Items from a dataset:
┌────────
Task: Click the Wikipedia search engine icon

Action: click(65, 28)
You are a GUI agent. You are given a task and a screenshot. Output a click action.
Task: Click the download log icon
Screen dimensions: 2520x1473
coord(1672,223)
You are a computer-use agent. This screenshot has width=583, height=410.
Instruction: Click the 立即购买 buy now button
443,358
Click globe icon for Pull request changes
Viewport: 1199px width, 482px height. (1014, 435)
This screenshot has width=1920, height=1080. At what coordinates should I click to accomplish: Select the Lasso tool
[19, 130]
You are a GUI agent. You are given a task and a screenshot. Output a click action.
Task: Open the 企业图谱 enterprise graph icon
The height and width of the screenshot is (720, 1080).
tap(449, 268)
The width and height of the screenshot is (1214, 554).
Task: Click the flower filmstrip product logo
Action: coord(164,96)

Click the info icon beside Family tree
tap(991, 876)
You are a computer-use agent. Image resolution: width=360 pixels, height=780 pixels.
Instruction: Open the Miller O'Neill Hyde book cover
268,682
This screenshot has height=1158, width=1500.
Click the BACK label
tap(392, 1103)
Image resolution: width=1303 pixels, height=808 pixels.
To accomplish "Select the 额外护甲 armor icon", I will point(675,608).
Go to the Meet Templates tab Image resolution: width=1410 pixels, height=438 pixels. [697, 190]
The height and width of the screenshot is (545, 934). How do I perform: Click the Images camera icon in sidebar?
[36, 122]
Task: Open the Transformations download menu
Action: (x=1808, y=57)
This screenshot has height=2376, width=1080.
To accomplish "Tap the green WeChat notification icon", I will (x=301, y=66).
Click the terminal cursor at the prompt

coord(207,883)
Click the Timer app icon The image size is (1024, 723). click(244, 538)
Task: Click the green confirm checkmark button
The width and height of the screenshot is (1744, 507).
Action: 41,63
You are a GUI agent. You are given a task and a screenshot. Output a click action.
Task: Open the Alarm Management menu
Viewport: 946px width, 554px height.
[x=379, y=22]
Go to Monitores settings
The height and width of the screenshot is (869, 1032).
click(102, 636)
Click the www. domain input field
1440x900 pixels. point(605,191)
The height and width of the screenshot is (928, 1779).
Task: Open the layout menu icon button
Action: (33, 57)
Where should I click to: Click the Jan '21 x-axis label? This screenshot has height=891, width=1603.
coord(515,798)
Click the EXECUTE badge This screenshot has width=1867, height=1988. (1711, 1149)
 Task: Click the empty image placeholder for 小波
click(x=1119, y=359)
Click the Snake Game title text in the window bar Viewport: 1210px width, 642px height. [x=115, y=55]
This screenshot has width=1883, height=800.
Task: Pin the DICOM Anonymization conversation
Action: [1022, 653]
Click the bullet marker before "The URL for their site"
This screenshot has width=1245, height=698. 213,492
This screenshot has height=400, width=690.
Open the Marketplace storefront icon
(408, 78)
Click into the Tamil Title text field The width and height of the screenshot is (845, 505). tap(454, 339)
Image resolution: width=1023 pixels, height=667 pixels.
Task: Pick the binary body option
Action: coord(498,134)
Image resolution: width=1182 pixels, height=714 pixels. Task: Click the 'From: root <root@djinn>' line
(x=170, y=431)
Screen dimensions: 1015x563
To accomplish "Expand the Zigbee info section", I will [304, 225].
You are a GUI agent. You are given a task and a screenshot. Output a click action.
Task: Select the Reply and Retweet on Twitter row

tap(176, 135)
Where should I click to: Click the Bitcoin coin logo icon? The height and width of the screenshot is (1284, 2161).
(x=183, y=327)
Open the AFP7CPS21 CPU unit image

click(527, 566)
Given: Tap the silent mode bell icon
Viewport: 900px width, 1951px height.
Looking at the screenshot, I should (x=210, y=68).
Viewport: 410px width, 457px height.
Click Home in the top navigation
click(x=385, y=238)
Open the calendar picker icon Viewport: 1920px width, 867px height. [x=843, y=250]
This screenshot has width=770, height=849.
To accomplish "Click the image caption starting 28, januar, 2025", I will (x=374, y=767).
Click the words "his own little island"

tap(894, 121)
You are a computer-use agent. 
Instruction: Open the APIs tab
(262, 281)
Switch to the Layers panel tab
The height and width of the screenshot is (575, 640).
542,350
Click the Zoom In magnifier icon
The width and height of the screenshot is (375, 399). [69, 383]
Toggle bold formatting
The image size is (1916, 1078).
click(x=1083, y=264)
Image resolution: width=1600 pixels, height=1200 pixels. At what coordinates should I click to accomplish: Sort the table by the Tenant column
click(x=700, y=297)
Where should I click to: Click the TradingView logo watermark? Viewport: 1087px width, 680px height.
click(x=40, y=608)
└────────
Quote the records above word for word, starting at the first line and ending at the line that contains "coord(207,883)", including both of those lines.

_CORRECT ANSWER:_
Task: Click the Wikipedia search engine icon

Action: click(65, 28)
You are a GUI agent. You are given a task and a screenshot. Output a click action.
Task: Click the download log icon
Screen dimensions: 2520x1473
coord(1672,223)
You are a computer-use agent. This screenshot has width=583, height=410.
Instruction: Click the 立即购买 buy now button
443,358
Click globe icon for Pull request changes
Viewport: 1199px width, 482px height. (1014, 435)
This screenshot has width=1920, height=1080. At what coordinates should I click to accomplish: Select the Lasso tool
[19, 130]
You are a GUI agent. You are given a task and a screenshot. Output a click action.
Task: Open the 企业图谱 enterprise graph icon
The height and width of the screenshot is (720, 1080).
tap(449, 268)
The width and height of the screenshot is (1214, 554).
Task: Click the flower filmstrip product logo
Action: coord(164,96)

Click the info icon beside Family tree
tap(991, 876)
You are a computer-use agent. Image resolution: width=360 pixels, height=780 pixels.
Instruction: Open the Miller O'Neill Hyde book cover
268,682
This screenshot has height=1158, width=1500.
Click the BACK label
tap(392, 1103)
Image resolution: width=1303 pixels, height=808 pixels.
To accomplish "Select the 额外护甲 armor icon", I will point(675,608).
Go to the Meet Templates tab Image resolution: width=1410 pixels, height=438 pixels. [697, 190]
The height and width of the screenshot is (545, 934). How do I perform: Click the Images camera icon in sidebar?
[36, 122]
Task: Open the Transformations download menu
Action: (x=1808, y=57)
This screenshot has height=2376, width=1080.
To accomplish "Tap the green WeChat notification icon", I will (x=301, y=66).
Click the terminal cursor at the prompt

coord(207,883)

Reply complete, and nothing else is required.